"At Microsoft, managers are including questions about AI use in performance discussions. Employees are supposed to quantify how they are using AI tools in their workflows."

Solidarity with all workers affected by this ✊

https://www.msn.com/en-us/money/other/tech-firms-aren-t-just-encouraging-their-workers-to-use-ai-they-re-enforcing-it/ar-AA1X0lge

#news #TechNews #technology #AI #workslop

MSN

I wonder if, on top of doing this to prop up the AI bubble, it's also an attempt to get more people to quit. Much like with the return-to-office mandates, hm.

@stefan It might be, though it also reminds me of MSFT’s move to the cloud years ago. There was a while where basically every project template had a mandated section about how your feature interacted with the cloud. The people who were coming up through the ranks back then are in charge now and likely using similar techniques.

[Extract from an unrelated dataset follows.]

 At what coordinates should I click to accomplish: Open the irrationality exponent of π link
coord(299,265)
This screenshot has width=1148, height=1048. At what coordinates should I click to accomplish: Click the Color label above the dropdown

One of the things I remember working there is when execs would get some new direction in their head, some percentage of the workforce would basically resist and ignore it. Leaders would often use a combo of persuasion, performance incentives, and just outright “you must do X amount of this” to get people to shift.

It could be more nefarious, of course. But it also feels very on brand for “make the huge mass of workers shift the direction we want” that I saw before. (IBM used similar techniques - I remember being forced one year in the early 2000s to put that I’d file a patent in my commitments. So gross and not even appropriate for my area at the time.)